**Task description**
The records are to be restated in their entirety, word for word.

**Source data**
##########
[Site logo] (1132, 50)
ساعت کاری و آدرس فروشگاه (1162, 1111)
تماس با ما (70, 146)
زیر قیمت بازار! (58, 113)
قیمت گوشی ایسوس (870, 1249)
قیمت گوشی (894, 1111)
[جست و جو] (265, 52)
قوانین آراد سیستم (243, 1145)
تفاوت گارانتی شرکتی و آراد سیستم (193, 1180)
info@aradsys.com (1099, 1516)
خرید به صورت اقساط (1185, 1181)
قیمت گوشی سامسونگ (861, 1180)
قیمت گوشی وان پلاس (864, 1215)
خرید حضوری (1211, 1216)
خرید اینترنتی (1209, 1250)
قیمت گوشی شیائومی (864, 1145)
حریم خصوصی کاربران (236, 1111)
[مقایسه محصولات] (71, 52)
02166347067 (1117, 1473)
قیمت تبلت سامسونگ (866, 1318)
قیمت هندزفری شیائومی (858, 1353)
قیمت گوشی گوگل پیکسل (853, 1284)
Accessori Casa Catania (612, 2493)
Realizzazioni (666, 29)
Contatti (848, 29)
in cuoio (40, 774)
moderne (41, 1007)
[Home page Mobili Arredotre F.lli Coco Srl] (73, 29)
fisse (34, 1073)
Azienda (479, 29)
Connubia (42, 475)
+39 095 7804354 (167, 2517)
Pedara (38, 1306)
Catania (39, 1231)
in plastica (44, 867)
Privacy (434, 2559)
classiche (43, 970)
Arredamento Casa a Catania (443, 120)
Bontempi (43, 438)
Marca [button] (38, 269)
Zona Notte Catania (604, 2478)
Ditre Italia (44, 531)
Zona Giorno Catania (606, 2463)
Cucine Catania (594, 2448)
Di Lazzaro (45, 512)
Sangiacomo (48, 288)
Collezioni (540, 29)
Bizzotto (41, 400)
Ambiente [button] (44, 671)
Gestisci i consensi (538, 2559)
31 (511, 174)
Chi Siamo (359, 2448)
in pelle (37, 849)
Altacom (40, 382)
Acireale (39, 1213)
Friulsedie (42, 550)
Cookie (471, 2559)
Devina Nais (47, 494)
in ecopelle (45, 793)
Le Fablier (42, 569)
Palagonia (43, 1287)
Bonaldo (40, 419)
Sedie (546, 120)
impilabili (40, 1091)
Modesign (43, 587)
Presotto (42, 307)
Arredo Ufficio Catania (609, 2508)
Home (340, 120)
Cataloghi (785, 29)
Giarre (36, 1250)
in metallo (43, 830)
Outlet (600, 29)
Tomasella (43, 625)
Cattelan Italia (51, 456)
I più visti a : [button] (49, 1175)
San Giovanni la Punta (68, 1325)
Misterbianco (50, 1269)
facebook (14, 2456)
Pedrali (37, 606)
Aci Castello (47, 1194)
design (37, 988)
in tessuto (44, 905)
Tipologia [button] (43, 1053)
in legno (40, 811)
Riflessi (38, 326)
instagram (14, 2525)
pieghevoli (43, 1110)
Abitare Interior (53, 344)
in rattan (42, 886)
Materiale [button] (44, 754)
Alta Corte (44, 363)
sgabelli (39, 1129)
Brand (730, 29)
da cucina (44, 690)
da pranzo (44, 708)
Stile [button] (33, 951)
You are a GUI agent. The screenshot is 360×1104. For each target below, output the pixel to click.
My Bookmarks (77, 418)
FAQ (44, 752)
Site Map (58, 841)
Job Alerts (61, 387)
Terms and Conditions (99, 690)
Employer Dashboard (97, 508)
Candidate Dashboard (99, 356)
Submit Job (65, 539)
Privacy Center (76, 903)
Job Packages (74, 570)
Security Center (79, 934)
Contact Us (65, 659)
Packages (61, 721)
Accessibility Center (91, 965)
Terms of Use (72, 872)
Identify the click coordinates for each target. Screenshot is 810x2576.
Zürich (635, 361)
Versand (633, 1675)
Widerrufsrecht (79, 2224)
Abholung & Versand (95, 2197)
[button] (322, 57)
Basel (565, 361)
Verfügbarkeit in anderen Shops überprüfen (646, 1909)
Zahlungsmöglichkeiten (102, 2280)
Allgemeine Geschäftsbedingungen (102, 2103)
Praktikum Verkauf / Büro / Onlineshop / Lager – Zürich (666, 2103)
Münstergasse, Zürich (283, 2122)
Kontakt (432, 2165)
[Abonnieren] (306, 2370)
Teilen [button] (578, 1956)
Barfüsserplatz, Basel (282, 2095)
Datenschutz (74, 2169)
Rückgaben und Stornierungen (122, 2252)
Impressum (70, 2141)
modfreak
##########
**Answer space**
[Site logo] (1132, 50)
ساعت کاری و آدرس فروشگاه (1162, 1111)
تماس با ما (70, 146)
زیر قیمت بازار! (58, 113)
قیمت گوشی ایسوس (870, 1249)
قیمت گوشی (894, 1111)
[جست و جو] (265, 52)
قوانین آراد سیستم (243, 1145)
تفاوت گارانتی شرکتی و آراد سیستم (193, 1180)
info@aradsys.com (1099, 1516)
خرید به صورت اقساط (1185, 1181)
قیمت گوشی سامسونگ (861, 1180)
قیمت گوشی وان پلاس (864, 1215)
خرید حضوری (1211, 1216)
خرید اینترنتی (1209, 1250)
قیمت گوشی شیائومی (864, 1145)
حریم خصوصی کاربران (236, 1111)
[مقایسه محصولات] (71, 52)
02166347067 (1117, 1473)
قیمت تبلت سامسونگ (866, 1318)
قیمت هندزفری شیائومی (858, 1353)
قیمت گوشی گوگل پیکسل (853, 1284)
Accessori Casa Catania (612, 2493)
Realizzazioni (666, 29)
Contatti (848, 29)
in cuoio (40, 774)
moderne (41, 1007)
[Home page Mobili Arredotre F.lli Coco Srl] (73, 29)
fisse (34, 1073)
Azienda (479, 29)
Connubia (42, 475)
+39 095 7804354 (167, 2517)
Pedara (38, 1306)
Catania (39, 1231)
in plastica (44, 867)
Privacy (434, 2559)
classiche (43, 970)
Arredamento Casa a Catania (443, 120)
Bontempi (43, 438)
Marca [button] (38, 269)
Zona Notte Catania (604, 2478)
Ditre Italia (44, 531)
Zona Giorno Catania (606, 2463)
Cucine Catania (594, 2448)
Di Lazzaro (45, 512)
Sangiacomo (48, 288)
Collezioni (540, 29)
Bizzotto (41, 400)
Ambiente [button] (44, 671)
Gestisci i consensi (538, 2559)
31 (511, 174)
Chi Siamo (359, 2448)
in pelle (37, 849)
Altacom (40, 382)
Acireale (39, 1213)
Friulsedie (42, 550)
Cookie (471, 2559)
Devina Nais (47, 494)
in ecopelle (45, 793)
Le Fablier (42, 569)
Palagonia (43, 1287)
Bonaldo (40, 419)
Sedie (546, 120)
impilabili (40, 1091)
Modesign (43, 587)
Presotto (42, 307)
Arredo Ufficio Catania (609, 2508)
Home (340, 120)
Cataloghi (785, 29)
Giarre (36, 1250)
in metallo (43, 830)
Outlet (600, 29)
Tomasella (43, 625)
Cattelan Italia (51, 456)
I più visti a : [button] (49, 1175)
San Giovanni la Punta (68, 1325)
Misterbianco (50, 1269)
facebook (14, 2456)
Pedrali (37, 606)
Aci Castello (47, 1194)
design (37, 988)
in tessuto (44, 905)
Tipologia [button] (43, 1053)
in legno (40, 811)
Riflessi (38, 326)
instagram (14, 2525)
pieghevoli (43, 1110)
Abitare Interior (53, 344)
in rattan (42, 886)
Materiale [button] (44, 754)
Alta Corte (44, 363)
sgabelli (39, 1129)
Brand (730, 29)
da cucina (44, 690)
da pranzo (44, 708)
Stile [button] (33, 951)
You are a GUI agent. The screenshot is 360×1104. For each target below, output the pixel to click.
My Bookmarks (77, 418)
FAQ (44, 752)
Site Map (58, 841)
Job Alerts (61, 387)
Terms and Conditions (99, 690)
Employer Dashboard (97, 508)
Candidate Dashboard (99, 356)
Submit Job (65, 539)
Privacy Center (76, 903)
Job Packages (74, 570)
Security Center (79, 934)
Contact Us (65, 659)
Packages (61, 721)
Accessibility Center (91, 965)
Terms of Use (72, 872)
Identify the click coordinates for each target. Screenshot is 810x2576.
Zürich (635, 361)
Versand (633, 1675)
Widerrufsrecht (79, 2224)
Abholung & Versand (95, 2197)
[button] (322, 57)
Basel (565, 361)
Verfügbarkeit in anderen Shops überprüfen (646, 1909)
Zahlungsmöglichkeiten (102, 2280)
Allgemeine Geschäftsbedingungen (102, 2103)
Praktikum Verkauf / Büro / Onlineshop / Lager – Zürich (666, 2103)
Münstergasse, Zürich (283, 2122)
Kontakt (432, 2165)
[Abonnieren] (306, 2370)
Teilen [button] (578, 1956)
Barfüsserplatz, Basel (282, 2095)
Datenschutz (74, 2169)
Rückgaben und Stornierungen (122, 2252)
Impressum (70, 2141)
modfreak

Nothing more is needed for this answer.